Il fratello buono, da pochi giorni arrivato in libreria (minimum fax 2020, traduzione di Roberto Serrai), non fa eccezione. Lo scenario è quello premontano del Kentucky orientale, tra torrenti che scorrono nei fondo valle, boschi che si inerpicano lungo le creste, piccoli agglomerati di case nascoste tra gli alberi, pick up che transitano a velocità controllata, uomini e donne con la pelle e l’animo indurito dal sole, dalla neve e da una vita affrontata a mani nude. Un mondo che sembra estraneo ai grandi miti della civiltà americana – la famiglia come comunità primaria, l’ambizione, la promessa di un successo alla portata di tutti –, fermo a una società primitiva, in cui valgono ancora le leggi del clan e del sangue. E infatti la storia di Virgil Caudill è quella di un ragazzo buono e taciturno, disposto a limitare il proprio orizzonte di vita a un lavoro sicuro (diventare caposquadra, avere il nome cucito sulla tenuta da netturbino comunale), una relazione stabile con Abigail, forse dei bambini, per dare anche lui delle soddisfazioni all’anziana madre; un uomo che le circostanze costringono però a confrontarsi con qualcosa che non gli appartiene e che vorrebbe allontanare da sé. Boyd, il suo fratello maggiore, è morto, tutti sanno chi l’ha ucciso e tutti sono convinti che Virgil dovrebbe vendicarsi uccidendo l’assassino. Tutti se lo aspettano e tutti sanno che, così facendo, si innescherà una faida tra famiglie, una catena di morti destinata a non fermarsi più. Ed è quello che Boyd avrebbe fatto, se al suo posto fosse morto Virgil. Ma Virgil, come spesso accade nelle storie di Offutt, è un uomo che solo in parte coincide con la cultura che l’ha cresciuto: è astemio, non ama usare le armi, alla compagnia delle persone preferisce la calma placida dei boschi, osservare il modo in cui la luce si riflette sulle creste delle colline, disegnando ombre sulle poche case che punteggiano il paesaggio. Proprio questa passione per le montagne e per la disponibilità che la natura concede a che si metta in suo ascolto suggeriscono a Virgil la soluzione al dubbio che lo tormenta e che non può confessare a nessuno.

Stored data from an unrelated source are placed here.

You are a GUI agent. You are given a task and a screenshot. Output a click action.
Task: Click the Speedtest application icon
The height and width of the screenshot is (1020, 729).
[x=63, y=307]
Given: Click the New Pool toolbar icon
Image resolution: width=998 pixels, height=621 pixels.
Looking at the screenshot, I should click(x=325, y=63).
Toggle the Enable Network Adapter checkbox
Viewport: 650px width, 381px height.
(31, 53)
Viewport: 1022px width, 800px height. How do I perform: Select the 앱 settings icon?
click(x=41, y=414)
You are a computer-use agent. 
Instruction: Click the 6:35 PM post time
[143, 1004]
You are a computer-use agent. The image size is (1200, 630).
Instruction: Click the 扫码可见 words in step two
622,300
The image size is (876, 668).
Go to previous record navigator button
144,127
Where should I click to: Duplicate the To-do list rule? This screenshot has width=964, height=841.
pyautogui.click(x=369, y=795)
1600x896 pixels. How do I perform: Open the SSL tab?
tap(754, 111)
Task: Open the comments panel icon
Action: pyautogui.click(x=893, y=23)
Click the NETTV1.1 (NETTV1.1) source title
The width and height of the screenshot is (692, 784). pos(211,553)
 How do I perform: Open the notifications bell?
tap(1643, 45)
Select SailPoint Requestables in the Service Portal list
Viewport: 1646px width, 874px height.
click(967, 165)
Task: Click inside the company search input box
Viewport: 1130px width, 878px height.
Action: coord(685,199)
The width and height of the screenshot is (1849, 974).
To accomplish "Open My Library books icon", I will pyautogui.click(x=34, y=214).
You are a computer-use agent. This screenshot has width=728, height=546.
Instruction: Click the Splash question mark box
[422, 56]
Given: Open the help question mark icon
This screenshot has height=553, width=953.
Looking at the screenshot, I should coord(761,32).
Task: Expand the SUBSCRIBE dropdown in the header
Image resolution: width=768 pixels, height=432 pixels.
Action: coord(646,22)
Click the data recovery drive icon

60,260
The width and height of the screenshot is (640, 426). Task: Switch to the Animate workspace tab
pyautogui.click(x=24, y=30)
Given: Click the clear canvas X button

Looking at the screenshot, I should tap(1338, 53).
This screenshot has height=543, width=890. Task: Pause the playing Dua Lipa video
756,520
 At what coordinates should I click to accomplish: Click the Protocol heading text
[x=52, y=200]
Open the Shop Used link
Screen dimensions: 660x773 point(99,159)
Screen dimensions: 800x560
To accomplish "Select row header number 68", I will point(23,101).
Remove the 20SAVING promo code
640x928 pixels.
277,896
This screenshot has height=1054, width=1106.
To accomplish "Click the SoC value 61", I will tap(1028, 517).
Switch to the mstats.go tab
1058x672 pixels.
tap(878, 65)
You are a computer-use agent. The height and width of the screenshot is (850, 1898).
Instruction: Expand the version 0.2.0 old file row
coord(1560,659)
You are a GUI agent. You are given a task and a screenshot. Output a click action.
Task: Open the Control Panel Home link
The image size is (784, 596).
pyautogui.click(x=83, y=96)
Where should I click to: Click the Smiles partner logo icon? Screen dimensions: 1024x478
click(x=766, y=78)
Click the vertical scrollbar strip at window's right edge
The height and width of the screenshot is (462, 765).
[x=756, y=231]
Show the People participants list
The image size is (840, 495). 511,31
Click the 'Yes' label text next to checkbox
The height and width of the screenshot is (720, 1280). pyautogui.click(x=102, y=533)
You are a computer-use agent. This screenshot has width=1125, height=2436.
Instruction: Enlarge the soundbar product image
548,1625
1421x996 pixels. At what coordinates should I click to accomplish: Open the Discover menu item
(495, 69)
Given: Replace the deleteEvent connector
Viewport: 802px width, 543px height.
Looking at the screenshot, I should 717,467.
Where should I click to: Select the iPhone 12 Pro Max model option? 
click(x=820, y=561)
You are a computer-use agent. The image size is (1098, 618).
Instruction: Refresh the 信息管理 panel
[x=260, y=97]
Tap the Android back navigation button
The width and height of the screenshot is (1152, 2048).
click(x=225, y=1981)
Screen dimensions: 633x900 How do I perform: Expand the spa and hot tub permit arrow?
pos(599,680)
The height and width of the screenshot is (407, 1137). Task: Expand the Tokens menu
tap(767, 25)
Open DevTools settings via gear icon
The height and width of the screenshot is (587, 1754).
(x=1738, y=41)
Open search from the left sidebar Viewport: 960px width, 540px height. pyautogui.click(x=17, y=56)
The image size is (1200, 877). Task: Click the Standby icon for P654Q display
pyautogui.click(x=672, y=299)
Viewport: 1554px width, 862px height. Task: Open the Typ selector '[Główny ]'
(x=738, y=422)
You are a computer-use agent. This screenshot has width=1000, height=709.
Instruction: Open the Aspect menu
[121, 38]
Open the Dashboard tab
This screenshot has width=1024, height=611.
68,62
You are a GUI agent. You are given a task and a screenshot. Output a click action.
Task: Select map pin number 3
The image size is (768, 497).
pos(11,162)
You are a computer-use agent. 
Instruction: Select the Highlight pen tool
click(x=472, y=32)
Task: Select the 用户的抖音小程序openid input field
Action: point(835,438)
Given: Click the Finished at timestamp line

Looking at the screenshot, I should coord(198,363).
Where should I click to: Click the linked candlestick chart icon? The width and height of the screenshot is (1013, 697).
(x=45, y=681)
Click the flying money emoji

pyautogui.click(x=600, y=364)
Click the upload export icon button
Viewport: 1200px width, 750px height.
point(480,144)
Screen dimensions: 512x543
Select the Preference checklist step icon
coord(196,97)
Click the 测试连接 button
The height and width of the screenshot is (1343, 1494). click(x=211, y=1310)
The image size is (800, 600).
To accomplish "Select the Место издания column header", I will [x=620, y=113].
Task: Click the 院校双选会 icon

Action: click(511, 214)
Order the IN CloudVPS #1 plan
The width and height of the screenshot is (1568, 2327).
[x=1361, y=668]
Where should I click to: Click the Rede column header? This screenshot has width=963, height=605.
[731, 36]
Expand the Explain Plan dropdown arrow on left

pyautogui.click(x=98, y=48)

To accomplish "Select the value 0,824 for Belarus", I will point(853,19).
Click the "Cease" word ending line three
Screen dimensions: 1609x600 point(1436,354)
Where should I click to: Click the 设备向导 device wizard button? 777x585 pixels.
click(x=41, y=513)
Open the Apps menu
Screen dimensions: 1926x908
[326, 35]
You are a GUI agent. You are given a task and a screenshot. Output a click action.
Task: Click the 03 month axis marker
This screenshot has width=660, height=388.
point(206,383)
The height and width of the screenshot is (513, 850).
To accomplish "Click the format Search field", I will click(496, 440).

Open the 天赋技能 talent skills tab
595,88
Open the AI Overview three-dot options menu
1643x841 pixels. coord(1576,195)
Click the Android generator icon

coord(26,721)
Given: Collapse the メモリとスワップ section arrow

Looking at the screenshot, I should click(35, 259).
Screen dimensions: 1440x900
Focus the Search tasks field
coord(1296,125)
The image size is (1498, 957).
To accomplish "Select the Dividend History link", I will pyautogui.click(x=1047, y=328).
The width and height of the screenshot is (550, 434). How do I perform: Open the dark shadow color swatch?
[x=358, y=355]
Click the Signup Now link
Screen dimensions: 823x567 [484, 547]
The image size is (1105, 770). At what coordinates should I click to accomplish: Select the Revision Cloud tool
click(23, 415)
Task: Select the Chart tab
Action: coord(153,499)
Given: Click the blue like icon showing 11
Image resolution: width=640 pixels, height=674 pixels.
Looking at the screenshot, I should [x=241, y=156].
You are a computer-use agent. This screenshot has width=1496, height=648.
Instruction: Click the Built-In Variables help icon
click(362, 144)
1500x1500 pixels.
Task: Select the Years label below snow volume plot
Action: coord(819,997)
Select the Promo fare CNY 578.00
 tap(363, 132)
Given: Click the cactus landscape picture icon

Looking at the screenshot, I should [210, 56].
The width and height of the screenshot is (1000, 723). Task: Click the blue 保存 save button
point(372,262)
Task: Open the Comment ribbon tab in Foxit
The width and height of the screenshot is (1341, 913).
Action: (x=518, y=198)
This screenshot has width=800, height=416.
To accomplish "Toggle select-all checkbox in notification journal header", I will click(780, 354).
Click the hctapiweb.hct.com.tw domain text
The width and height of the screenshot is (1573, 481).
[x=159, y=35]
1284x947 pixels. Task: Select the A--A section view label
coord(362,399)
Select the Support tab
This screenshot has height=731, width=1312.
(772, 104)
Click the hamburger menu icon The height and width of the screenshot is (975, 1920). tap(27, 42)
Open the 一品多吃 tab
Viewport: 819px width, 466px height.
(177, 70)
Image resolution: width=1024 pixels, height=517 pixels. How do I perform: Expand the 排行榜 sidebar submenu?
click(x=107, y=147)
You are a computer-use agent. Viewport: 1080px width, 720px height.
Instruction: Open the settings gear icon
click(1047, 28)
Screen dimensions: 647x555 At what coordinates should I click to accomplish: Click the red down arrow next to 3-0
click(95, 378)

Cominciò a rilassarsi nell’unico punto in cui si sentiva al sicuro. Aveva passato metà della propria infanzia nei boschi, e gran parte di quel tempo con Boyd. Tra querce e aceri, pini e noci, si sentiva a casa propria come non gli era mai successo in compagnia di altra gente. Gettò un sasso nel torrente. Da ragazzo si era immaginato che tutti gli oggetti fossero senzienti, e aveva invidiato alle rocce quell’esistenza perfetta.

Si è detto che ogni romanzo di Chris Offutt ripropone situazioni e scenari simili che, pur modulando in modi sempre diversi le dinamiche interne al sistema dei personaggi e introducendo tematiche di volta in volta specifiche, confermano al lettore l’impressione che quello del Kentucky sia un microcosmo immobile, estraneo allo scorrere del tempo e agli sviluppi sociali; tuttavia nel Fratello buono si dovrà segnalare la presenza di un’insolita, ma stringente connessione con la realtà storica, che lo rende un romanzo al tempo stesso datato e attuale, unico nella produzione dell’autore che finora il pubblico italiano ha potuto leggere (le raccolte di racconti Nelle terre di nessunoe A casa e ritorno, il romanzo County dark e il romanzo autobiografico Mio padre il pornografo, tutti editi da minimum fax, che sta progressivamente rendendo disponibili i tanti titoli dello scrittore americano). Offutt affronta infatti di petto una questione spinosa e irrisolta della politica americana, quella delle organizzazioni armate che, principalmente nelle zone più emarginate e periferiche degli Stati Uniti, dove il disagio sociale si mescola all’orgoglio della propria autonomia, hanno dato trovato sfogo in esperimenti di comunità costruiti intorno all’idea di una battaglia contro uno Stato assente e avido di tasse. Una battaglia combattuta molto spesso in nome della religione e della difesa dei diritti dei bianchi, “discriminati” da chi ha concesso la parità civile e giuridica ai neri e a tutte le altre minoranze.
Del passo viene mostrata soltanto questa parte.